Toughness is navigating discomfort to make the best decision you can. And research shows that this model of toughness is more effective at getting results than the old one.”

“A key component of real toughness is acknowledging when something is hard, not pretending it isn’t.

An honest appraisal of ourselves and the situation allows us to have a productive response to stress. It can shift whether our body is pushed toward fear or excitement, challenge or threat. And in turn, whether we’ll take a risk, shy away, or be able to access our full potential.”

“Instead of aiming for our best performance, something that we can only accomplish rarely, shoot for improving your best average. When we judge ourselves against our all-time best, we inevitably fall short more often than not. Instead, averaging out our five most recent performances gives us a still tricky but achievable goal.”

Read the Full Breakdown: Do Hard Things, by Steve Magness:


This book packs a huge motivational punch, even though, ironically, motivation and discipline couldn't be more different from each other.

You see, motivation can't be trusted. It can't be relied upon, since it comes and goes with the way you feel. Discipline, on the other hand, is your friend for life.

Motivation can never be allowed to dictate action, says Willink. Instead, you need to do what needs to be done, regardless of whether or not you actually feel like doing it. That’s the essence of self-discipline, of being an adult.

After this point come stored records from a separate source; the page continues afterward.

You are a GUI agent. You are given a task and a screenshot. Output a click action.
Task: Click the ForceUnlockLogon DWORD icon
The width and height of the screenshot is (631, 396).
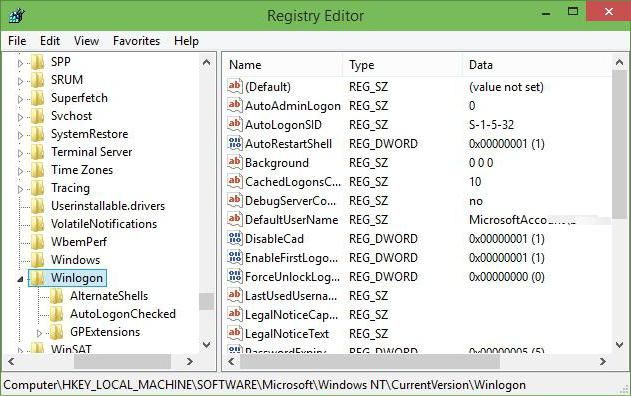(x=235, y=276)
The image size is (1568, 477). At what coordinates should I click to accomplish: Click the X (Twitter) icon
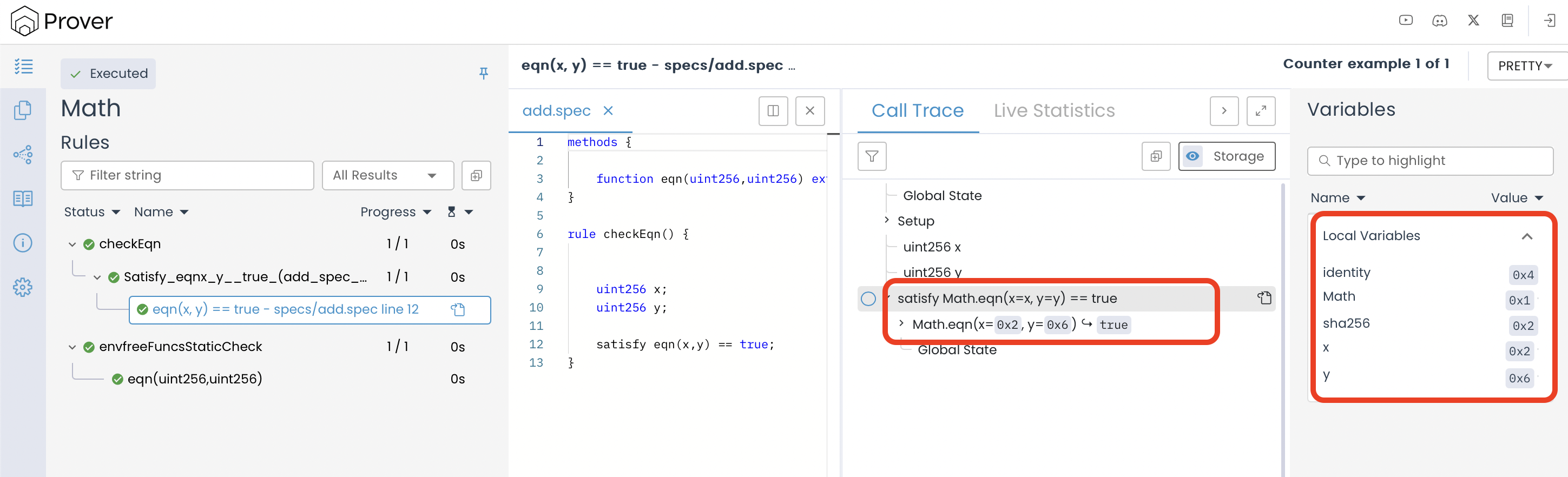(x=1473, y=21)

Jocko Willink's methods for success were developed in the SEAL Teams, where he spent most of his adult life, enlisting after high school and rising through the ranks to become the commander of the most highly decorated special operations unit of the war in Iraq. That's where he draws much of his credibility from.

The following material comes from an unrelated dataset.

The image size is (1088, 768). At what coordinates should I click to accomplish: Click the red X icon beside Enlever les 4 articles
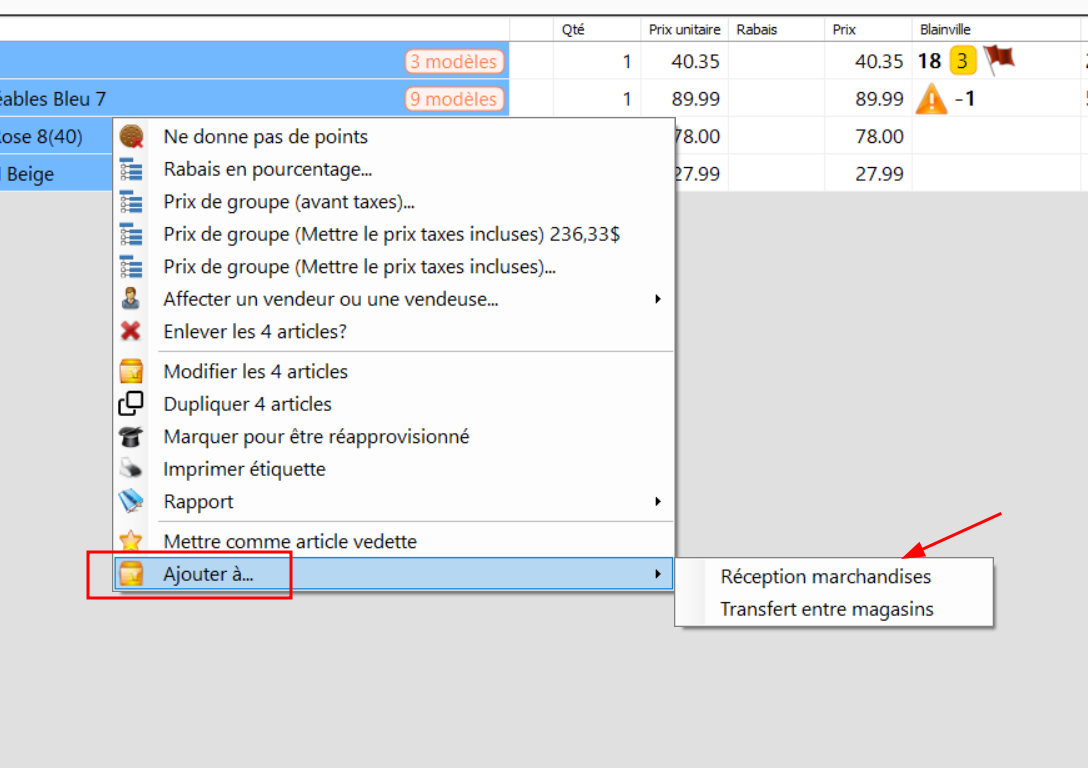tap(131, 331)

This is a very short book - one you could read in a little more than an hour, I’d say - but it’s right up there in terms of power with David Goggins’ book, Can’t Hurt Me.

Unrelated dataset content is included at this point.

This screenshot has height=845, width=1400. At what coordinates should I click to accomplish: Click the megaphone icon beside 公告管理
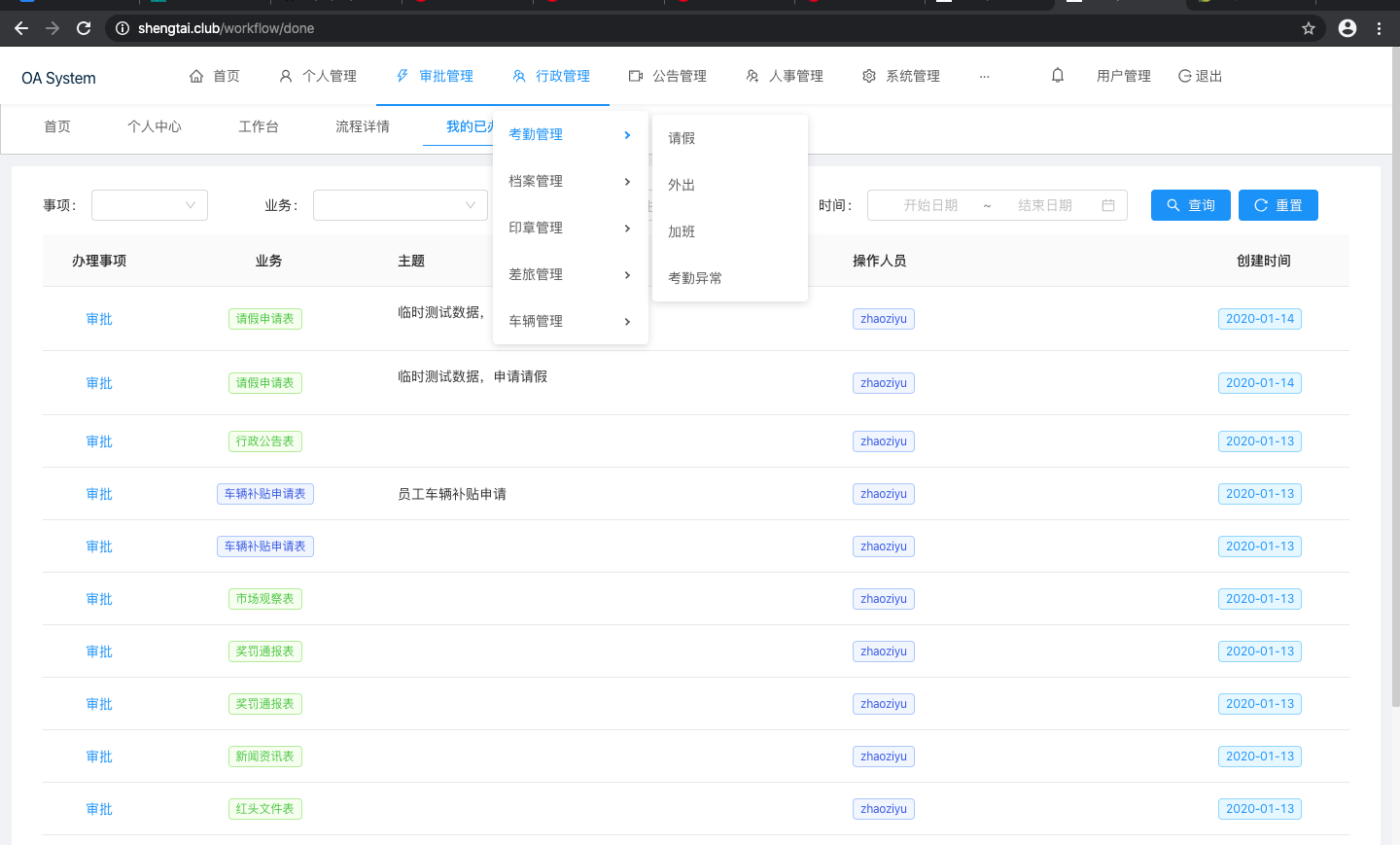coord(635,75)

Jocko's book includes strategies and tactics for conquering weakness, procrastination, and fear, and in this breakdown, we'll cover important ideas like binary decision-making, as well as examine the positive use of aggression and the insidious natures of hesitation and weakness.

However, as the title implies, the whole project is mainly about freedom. Freedom from enslavement to your own mind, to addictions, to compulsions of all kinds. Freedom from the seductive call of laziness, indolence, and sloth.

Jocko also makes these valuable lessons easy to remember and apply. In the book, there are bolded passages and ALL CAPS in some places for emphasis, and his incredibly motivating and powerful ideas are captured in short, pithy phrases that you could carry around with you for life. And you probably should.

Sample Quotes from the Book:

“Do not think you have done enough. It does not matter what you did yesterday. Yesterday is gone. And today: THE COUNT IS ZERO. Wake up with that attitude every day. You have to prove yourself all over again. You have to earn your seat at the table. You have to GET AFTER IT.”

“Impose what you want on your brain: Discipline. Power. Positivity. Will. And use that Mind Control to move your life where you want it to be: stronger, faster, smarter, quicker, friendlier, more helpful, more driven. Don’t let your mind control you. Control your mind. And then you can: SET IT FREE.”

“Yes or no. This is not complicated. And sometimes you have to put yourself into this mode: Binary Decision-Making.

Are you going to be weak or strong? Are you going to be healthy or unhealthy? Are you going to improve your life? Are you going to make it worse? Are you going to sacrifice long-term success for short-term gratification?

You know the right answers. You know the right decision. Don’t overcomplicate. Binary Decision-Making. Make the right decisions.”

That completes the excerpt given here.